• **What to do**
Output the data below exactly, without images.

• **Pixel coordinate grounding data**
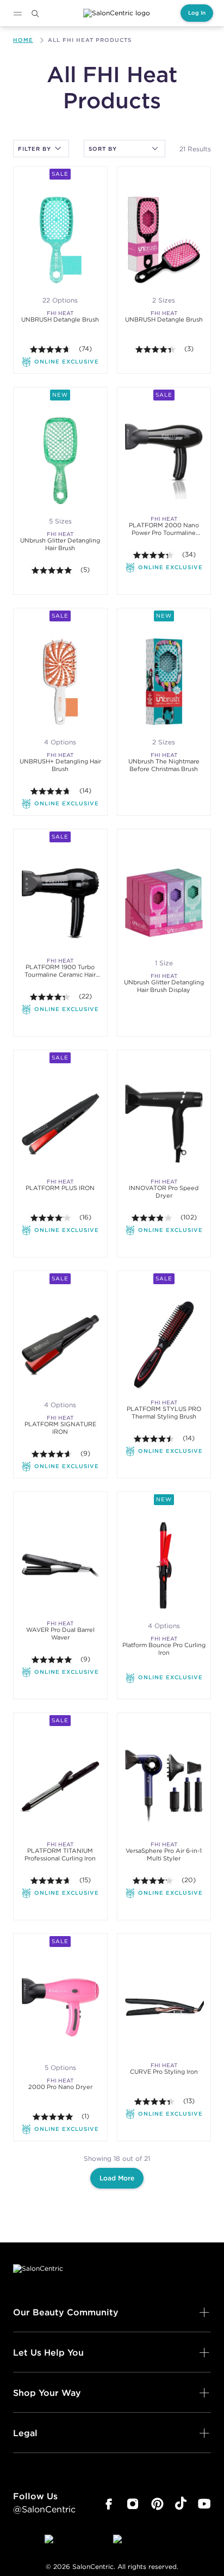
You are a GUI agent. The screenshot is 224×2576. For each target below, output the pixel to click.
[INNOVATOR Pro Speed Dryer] (163, 1123)
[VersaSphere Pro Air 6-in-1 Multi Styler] (163, 1786)
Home (23, 40)
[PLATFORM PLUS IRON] (60, 1123)
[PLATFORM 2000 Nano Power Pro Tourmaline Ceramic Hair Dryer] (163, 461)
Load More (116, 2178)
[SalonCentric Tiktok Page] (180, 2504)
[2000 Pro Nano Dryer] (60, 2007)
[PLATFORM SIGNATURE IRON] (60, 1344)
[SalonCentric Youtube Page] (204, 2504)
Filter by (34, 148)
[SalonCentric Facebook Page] (108, 2504)
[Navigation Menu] (17, 14)
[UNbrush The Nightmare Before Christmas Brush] (163, 681)
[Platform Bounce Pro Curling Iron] (163, 1565)
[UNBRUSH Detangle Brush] (60, 240)
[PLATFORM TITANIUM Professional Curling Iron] (60, 1786)
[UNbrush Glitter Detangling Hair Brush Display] (163, 902)
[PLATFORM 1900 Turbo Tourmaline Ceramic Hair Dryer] (60, 902)
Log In (197, 12)
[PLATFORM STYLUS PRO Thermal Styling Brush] (163, 1344)
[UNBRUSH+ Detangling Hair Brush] (60, 681)
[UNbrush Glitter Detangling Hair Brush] (60, 461)
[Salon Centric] (116, 13)
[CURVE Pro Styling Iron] (163, 2007)
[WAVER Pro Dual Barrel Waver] (60, 1565)
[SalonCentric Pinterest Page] (157, 2504)
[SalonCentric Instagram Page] (133, 2504)
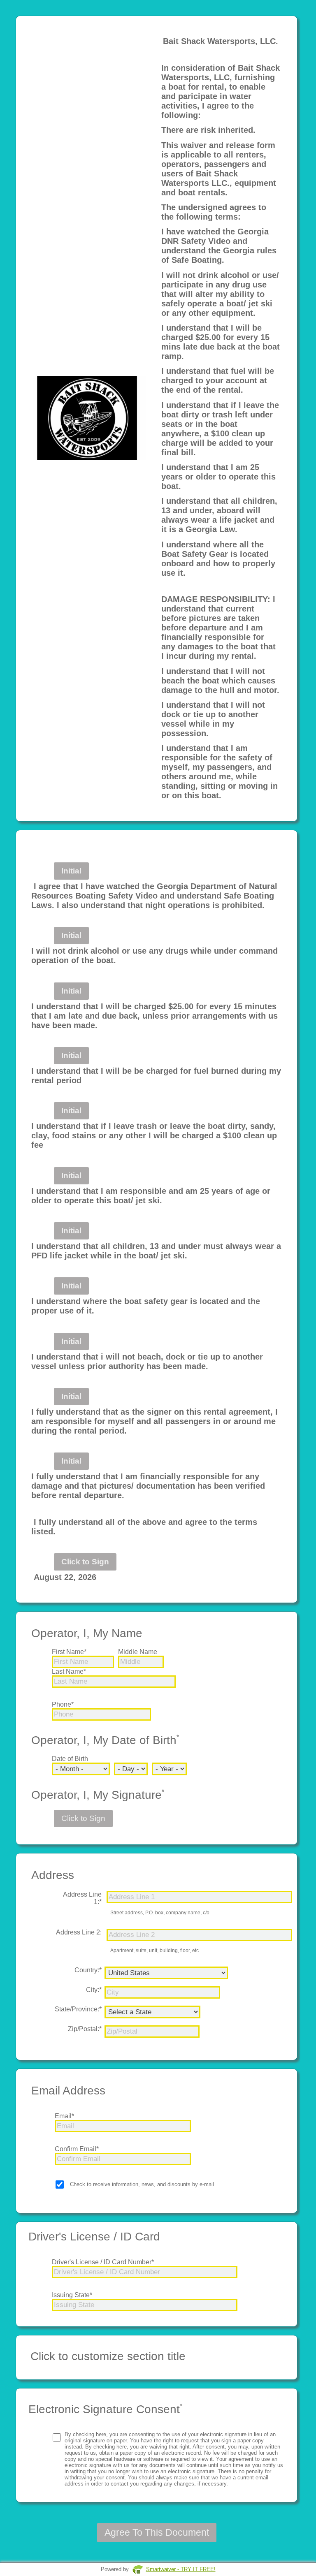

• **Task solution**
You are a GUI agent. The screenshot is 224×2576. For each target below, output the pixel to click.
[INNOVATOR Pro Speed Dryer] (163, 1123)
[VersaSphere Pro Air 6-in-1 Multi Styler] (163, 1786)
Home (23, 40)
[PLATFORM PLUS IRON] (60, 1123)
[PLATFORM 2000 Nano Power Pro Tourmaline Ceramic Hair Dryer] (163, 461)
Load More (116, 2178)
[SalonCentric Tiktok Page] (180, 2504)
[2000 Pro Nano Dryer] (60, 2007)
[PLATFORM SIGNATURE IRON] (60, 1344)
[SalonCentric Youtube Page] (204, 2504)
Filter by (34, 148)
[SalonCentric Facebook Page] (108, 2504)
[Navigation Menu] (17, 14)
[UNbrush The Nightmare Before Christmas Brush] (163, 681)
[Platform Bounce Pro Curling Iron] (163, 1565)
[UNBRUSH Detangle Brush] (60, 240)
[PLATFORM TITANIUM Professional Curling Iron] (60, 1786)
[UNbrush Glitter Detangling Hair Brush Display] (163, 902)
[PLATFORM 1900 Turbo Tourmaline Ceramic Hair Dryer] (60, 902)
Log In (197, 12)
[PLATFORM STYLUS PRO Thermal Styling Brush] (163, 1344)
[UNBRUSH+ Detangling Hair Brush] (60, 681)
[UNbrush Glitter Detangling Hair Brush] (60, 461)
[Salon Centric] (116, 13)
[CURVE Pro Styling Iron] (163, 2007)
[WAVER Pro Dual Barrel Waver] (60, 1565)
[SalonCentric Pinterest Page] (157, 2504)
[SalonCentric Instagram Page] (133, 2504)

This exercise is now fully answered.